The Philadelphia Eagles’ starting right guard spoke openly Wednesday about an issue that forced him to miss two of the past three games. Brooks originally thought his condition was a stomach disorder.
“I have an anxiety condition, not nervousness or fear of the game,” Brooks said. “I have an obsession with the game. It’s an unhealthy obsession right now and I’m working with team doctors to get everything straightened out and getting the help that I need.”
Brooks said the problems causes him to vomit to the point he was hospitalized before Philadelphia played a Monday night game against Green Bay on Nov. 28. Brooks also experienced the symptoms before last Sunday’s game against Washington.
The 27-year-old Brooks is now taking medication for the anxiety issues and is also seeing a counselor.
“I’m not ashamed of it,” Brooks said. “I’m getting the help I need. I’m taking steps now. First, once you’ve got an issue or problem, you’ve got to admit it. I admit it, I accept it, I own it. Get the medication I need to tone it down, talk to somebody, figure out why I’m constantly searching to be perfect.”
Brooks signed a $40 million, five-year contract with the Eagles after four seasons in Houston.
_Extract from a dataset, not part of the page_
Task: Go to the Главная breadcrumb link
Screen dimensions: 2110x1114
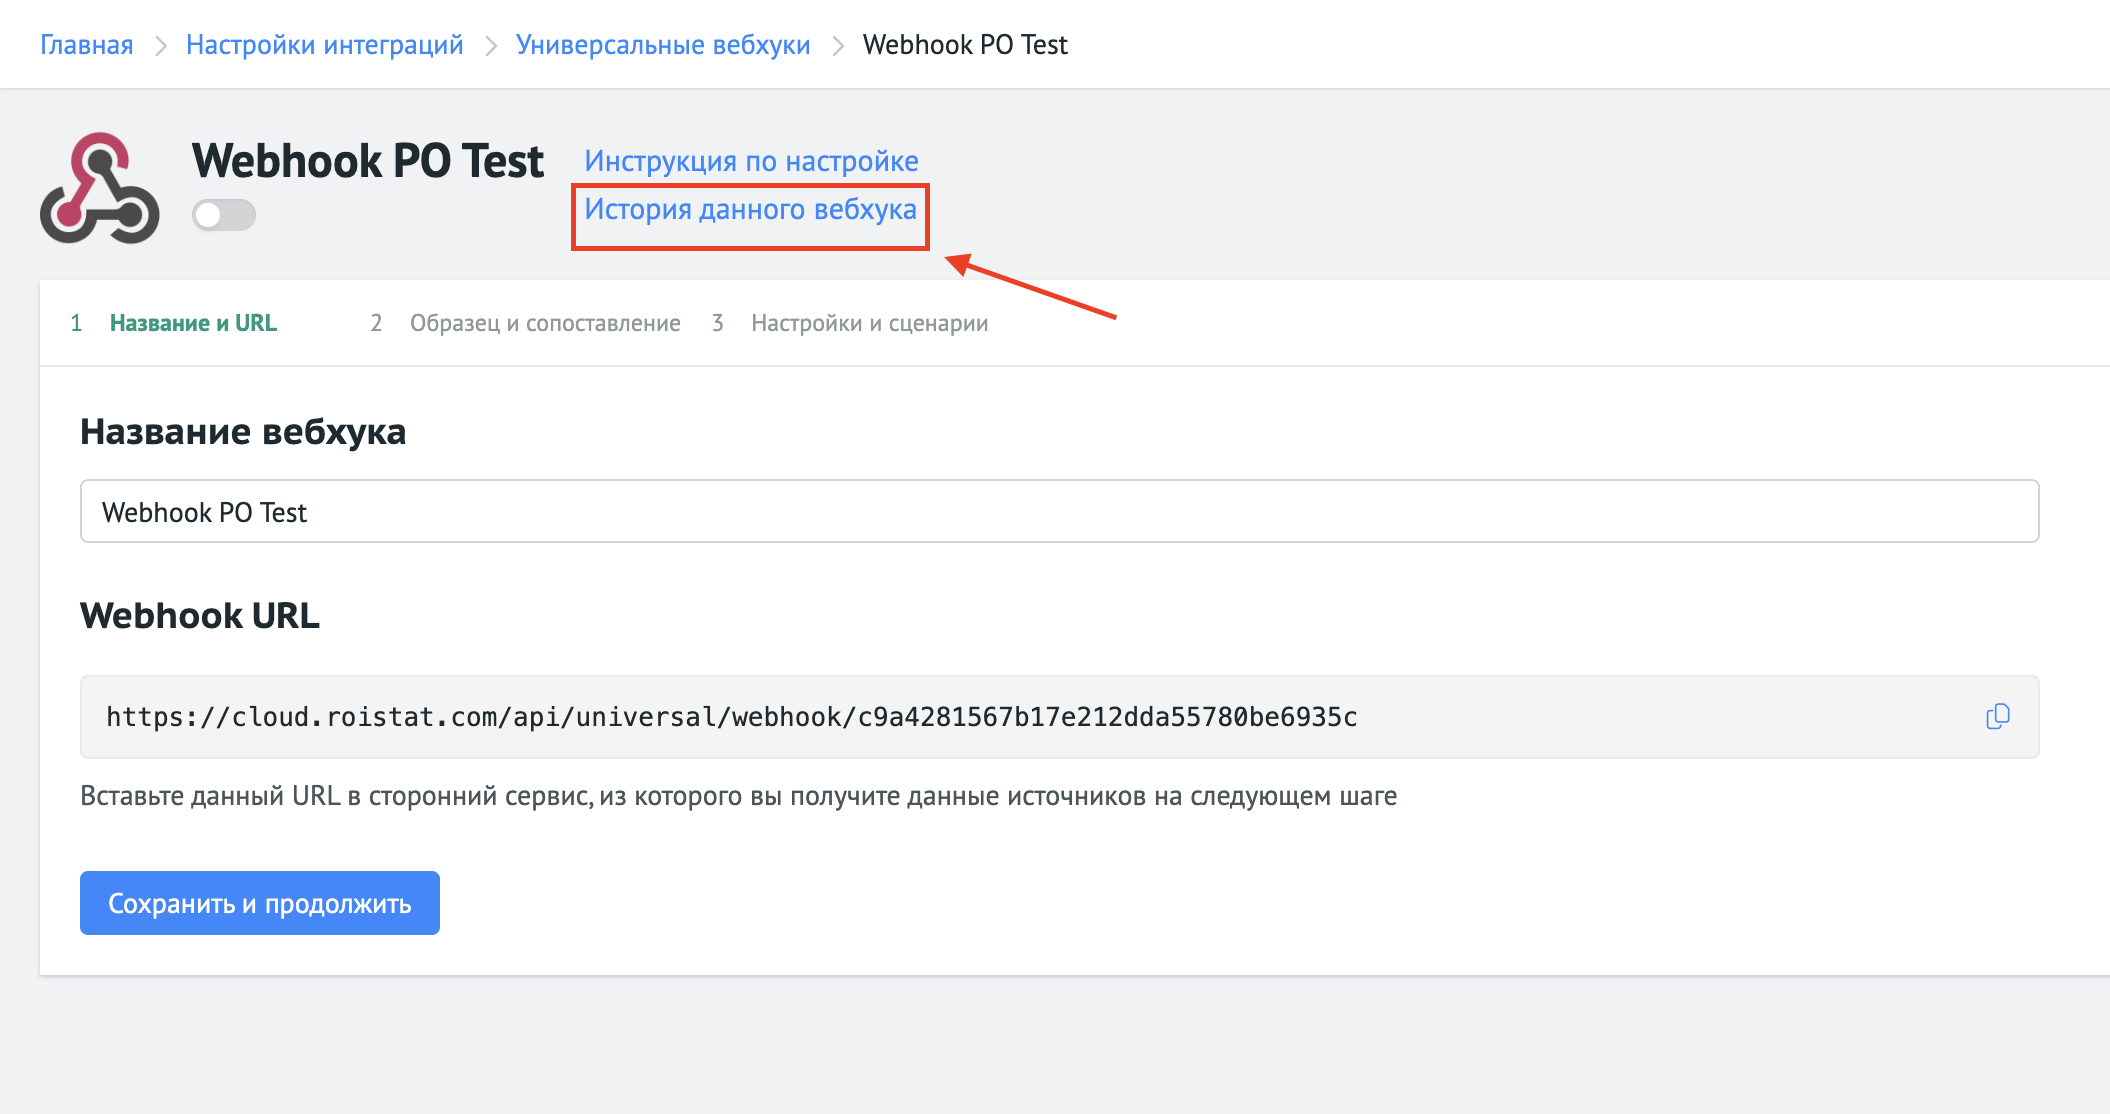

He started the first 10 games in his first season in Philadelphia before sitting out two of the next three games.
“For me, it’s just I always want to be perfect in what I do and if I’m not perfect it’s not good enough, and sometimes that just really weighs on you,” he said. “I have to learn how to kind of chill out and understand it’s OK to make mistakes. It’s OK to not be perfect.”
Brooks was diagnosed with a stomach ulcer when he experienced similar symptoms playing for the Texans. He sought help after the recent episodes.
“I thought it was something physical in my stomach, so I didn’t know it could possibly be something else,” he said. “What happens is, I wake up at 4 or 5 in the morning — not to be too graphic — but uncontrollable vomiting and there’s nothing the doctors can give me once it happens that stops it. It goes for a full 24 hours. That’s what happens.”
Brooks expects to play Sunday when the Eagles (5-8) visit Baltimore (7-6).
“The organization has been great, they’ve supported me with this, my teammates have rallied around me,” Brooks said.